A eleição do senador Carlos Viana (Podemos-MG) para a presidência da Comissão Parlamentar Mista de Inquérito (CPMI) do Instituto Nacional do Seguro Social (INSS) obrigou a base governista a mudar a estratégia de atuação.
Sem aliados no comando da CPMI ou na relatoria, entregue ao deputado federal Alberto Gaspar (União Brasil-AL), os apoiadores do presidente Luiz Inácio Lula da Silva (PT) tiveram de abandonar a ideia inicial, que previa a apresentação de um grande número de requerimentos de convocação.
“Com a nossa derrota, teremos de ser mais certeiros em nossos requerimentos, para que eles sejam aprovados. Um depoimento nas sessões da CPMI que nós já requeremos é o do ex-presidente da República, Jair Bolsonaro (PL)”, diz a O Fator o deputado federal Rogério Correia (PT-MG).

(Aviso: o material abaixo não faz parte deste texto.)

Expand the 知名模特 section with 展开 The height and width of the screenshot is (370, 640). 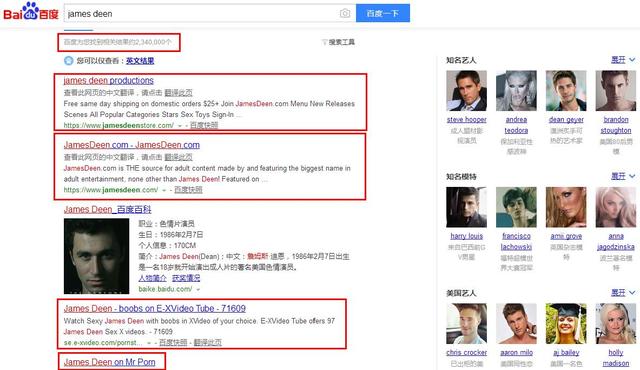(622, 176)
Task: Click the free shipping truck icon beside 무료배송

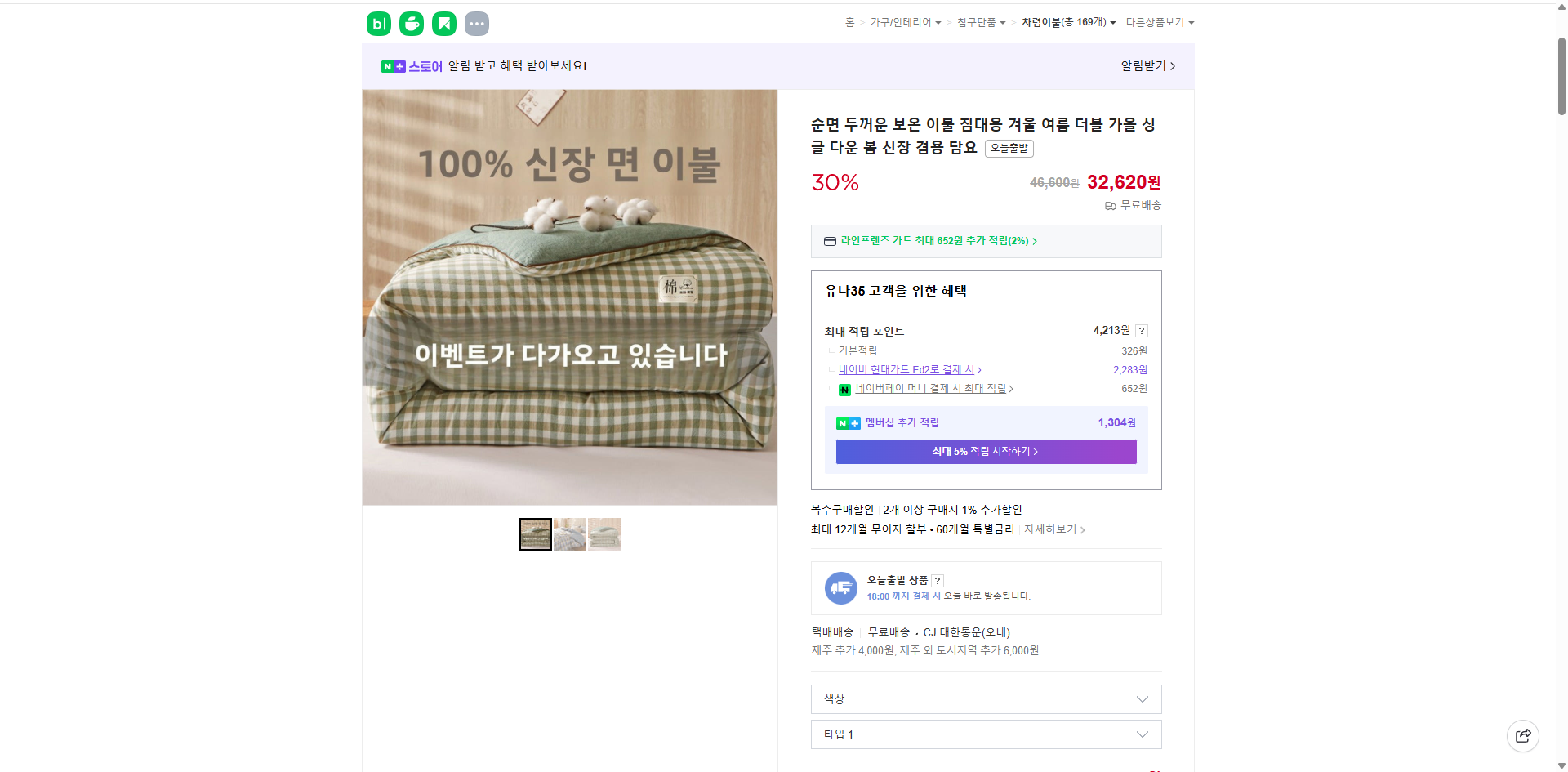Action: 1109,206
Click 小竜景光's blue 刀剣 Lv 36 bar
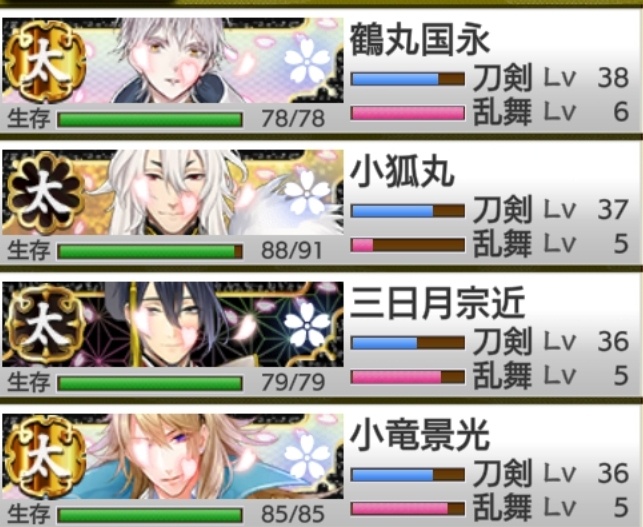This screenshot has width=643, height=527. 408,475
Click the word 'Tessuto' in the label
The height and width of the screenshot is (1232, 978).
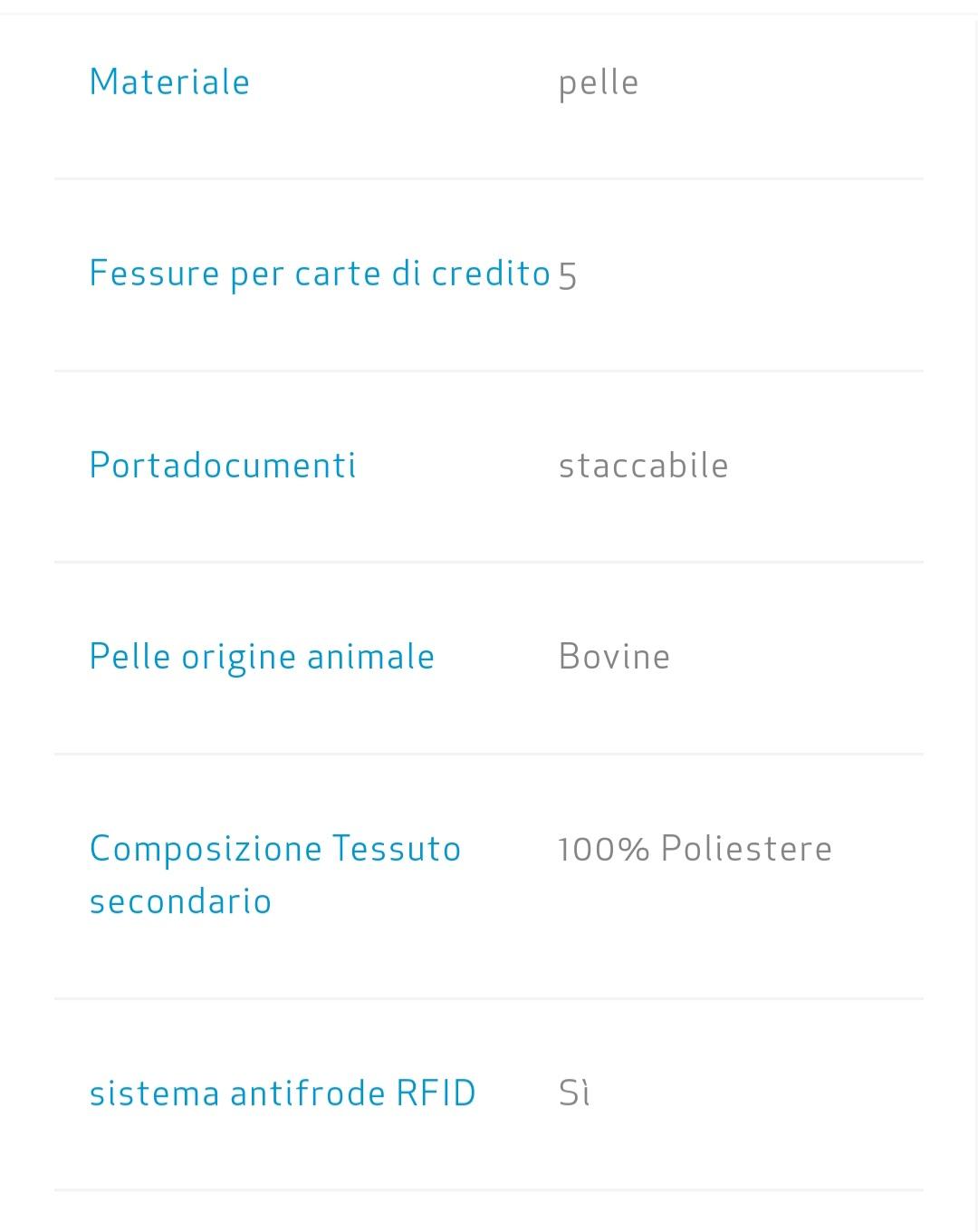pos(397,849)
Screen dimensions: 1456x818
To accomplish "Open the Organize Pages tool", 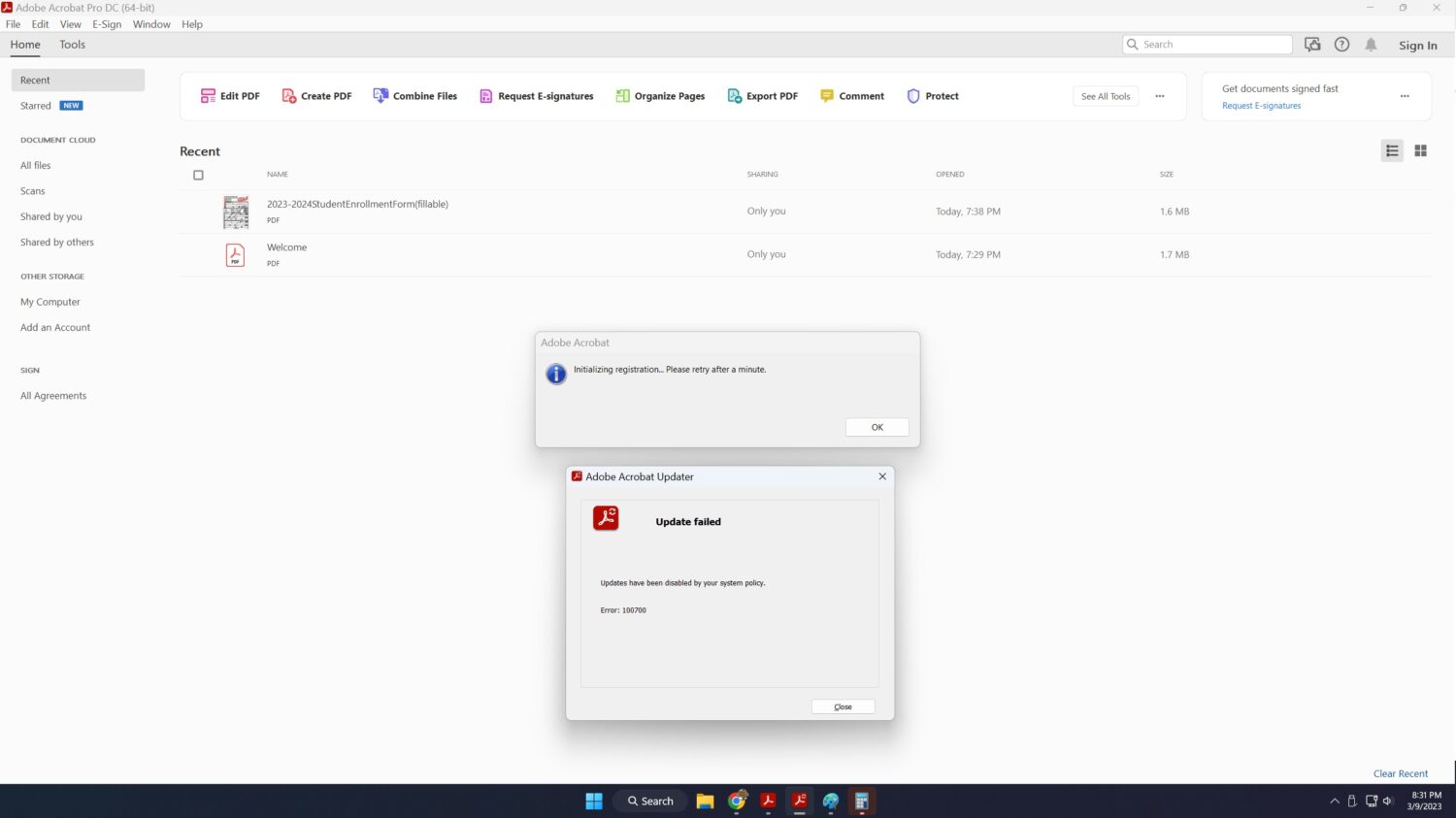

Antes da vitória de Viana, os governistas se preparavam para emplacar o senador Omar Aziz (PSD-AM) na presidência da comissão.
O plano dos aliados de Lula na CPMI é apontar que os problemas no INSS tiveram início durante o governo do ex-presidente Michel Temer (MDB), e não em 2023, como defende a oposição.
“Nossa ideia é começar a CPMI de forma cronológica, resgatando os primeiros indícios de corrupção desde 2016”, pontua Rogério.
Além de Viana e Rogério, a bancada mineira tem, como representantes da comissão, o senador Cleitinho Azevedo (Republicanos) e os deputados Mario Heringer (PDT) e Bruno Farias (Avante).
As votações dos primeiros requerimentos estão marcadas para a próxima terça-feira (26).